### What you need to do:
After locating the line with "You are a computer-use" below, output it and each following line exactly, stopping after the line with "Viewport: 1388px width, 868px height.". No pictures.

[Records from a data collection]
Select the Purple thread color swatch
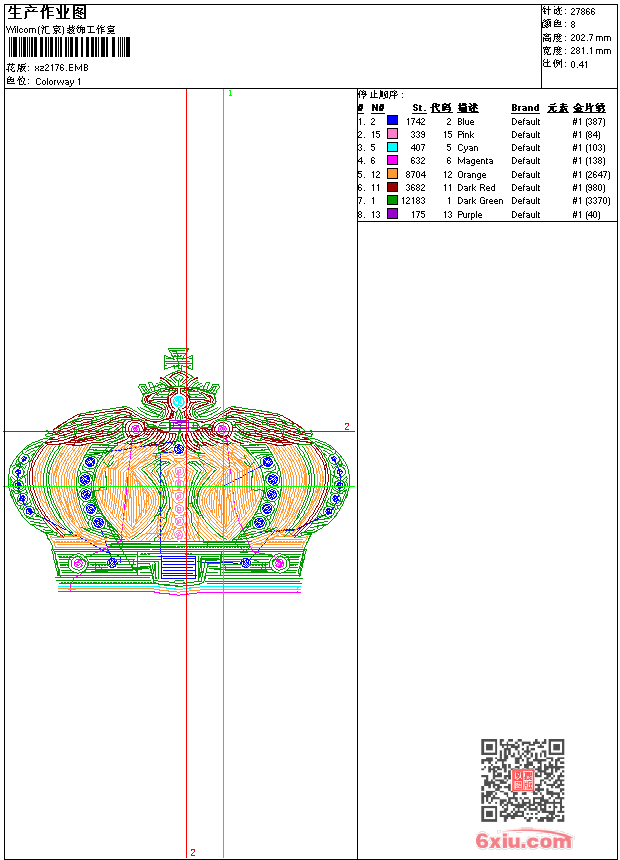Image resolution: width=620 pixels, height=860 pixels. [392, 214]
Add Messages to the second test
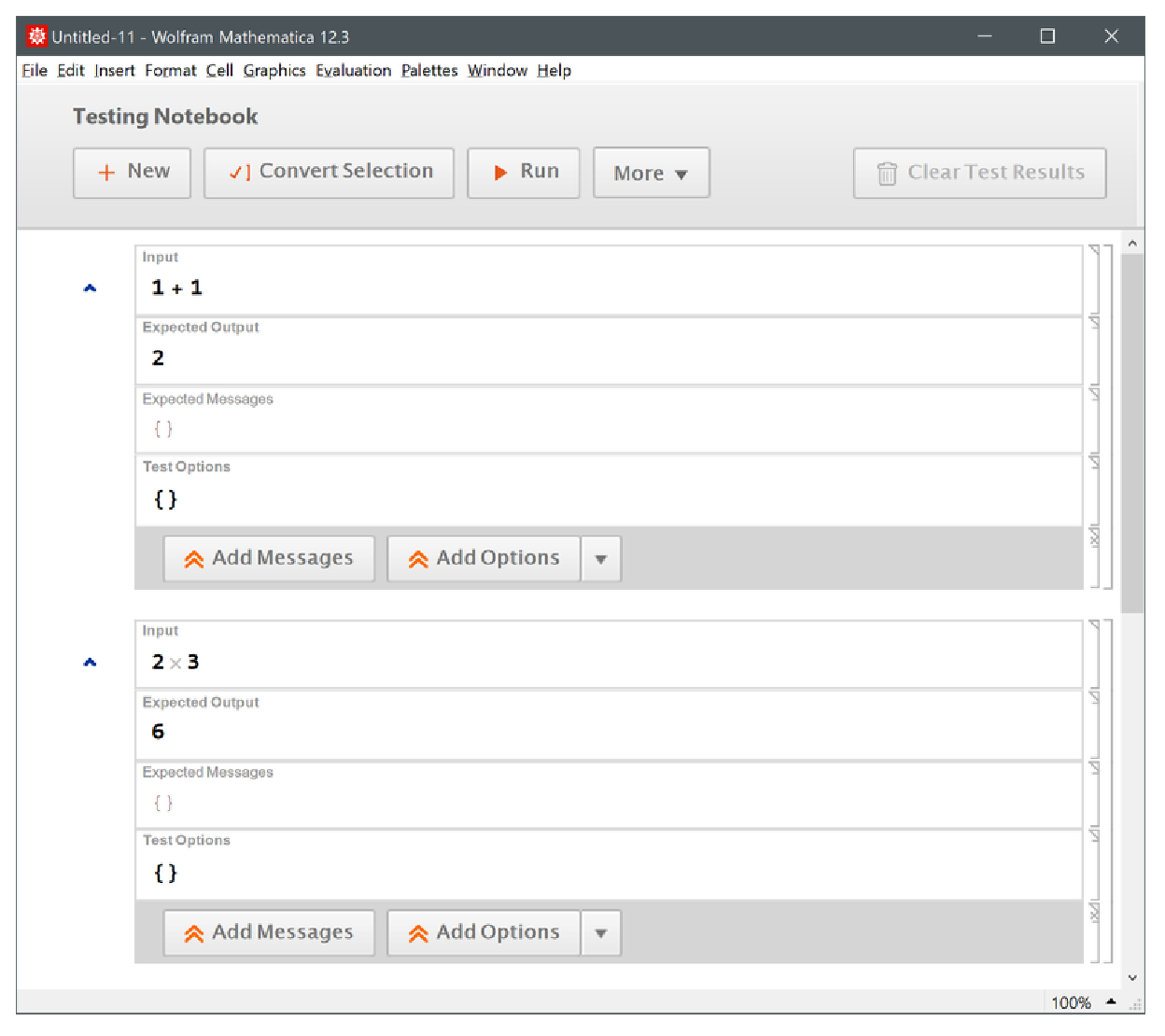Image resolution: width=1165 pixels, height=1036 pixels. point(269,932)
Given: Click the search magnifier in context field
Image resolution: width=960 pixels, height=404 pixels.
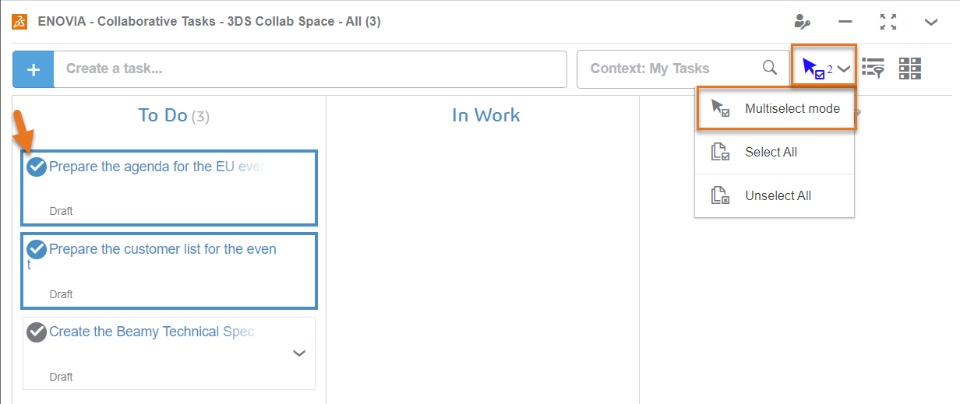Looking at the screenshot, I should [769, 68].
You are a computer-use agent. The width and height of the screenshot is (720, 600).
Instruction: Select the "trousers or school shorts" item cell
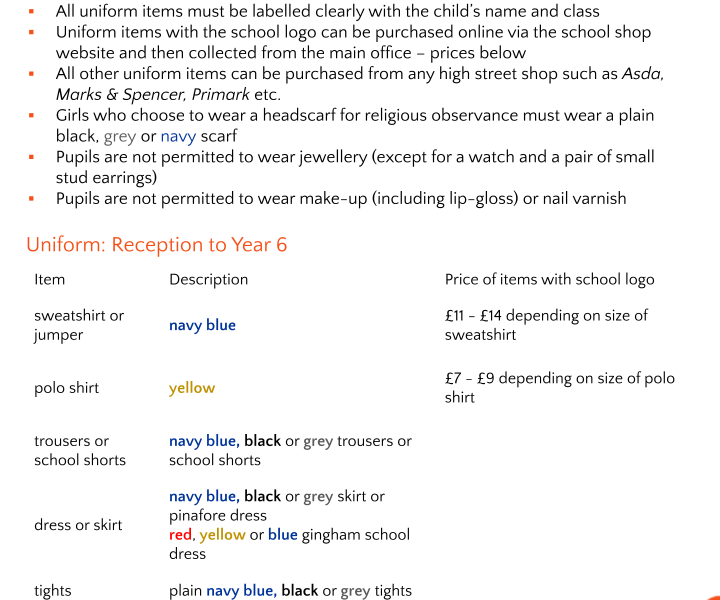tap(80, 450)
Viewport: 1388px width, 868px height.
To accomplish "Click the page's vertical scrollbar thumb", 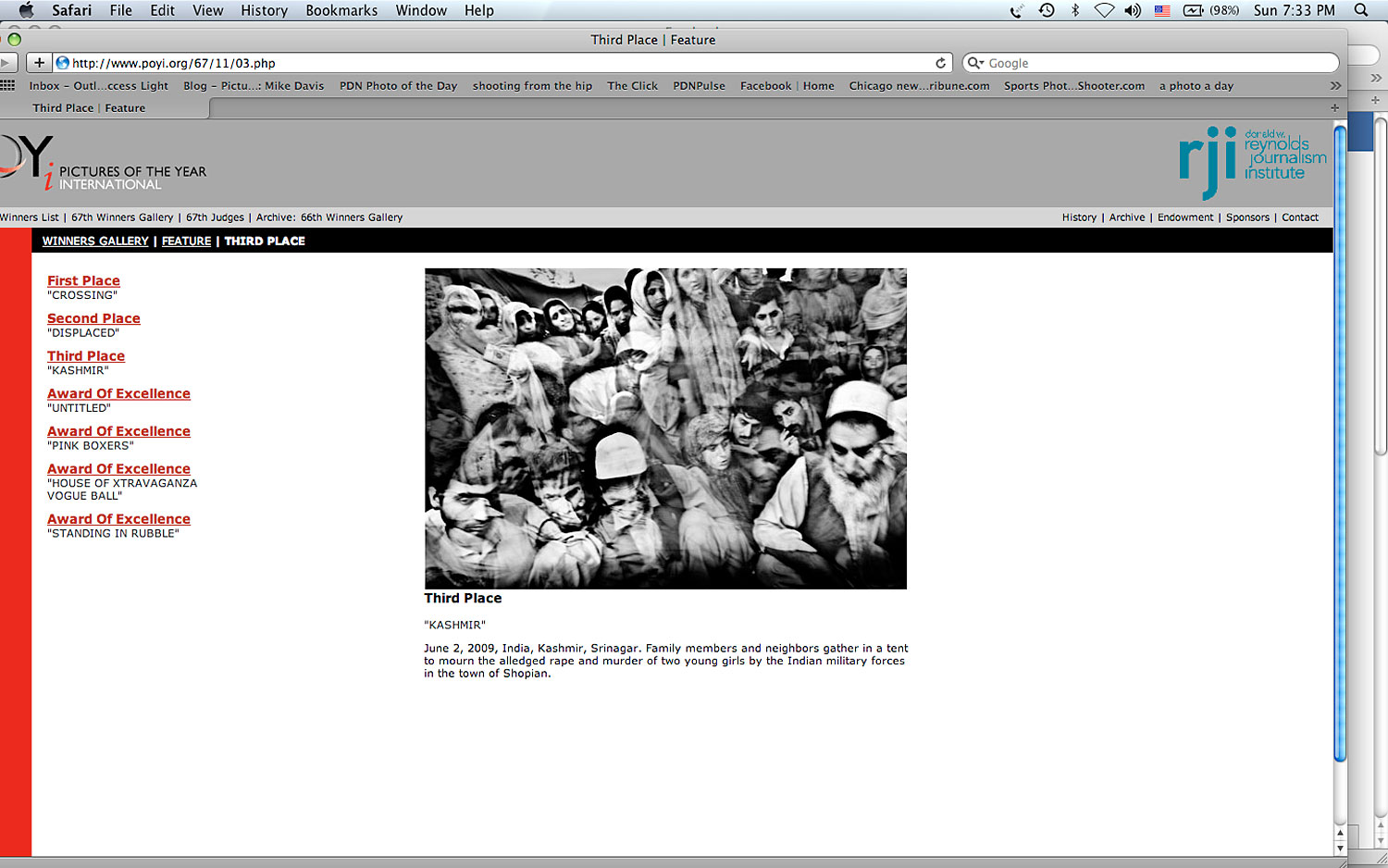I will pyautogui.click(x=1339, y=444).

### Result:
You are a computer-use agent. The width and height of the screenshot is (720, 600).
Instruction: Select the "trousers or school shorts" item cell
tap(80, 450)
Viewport: 1388px width, 868px height.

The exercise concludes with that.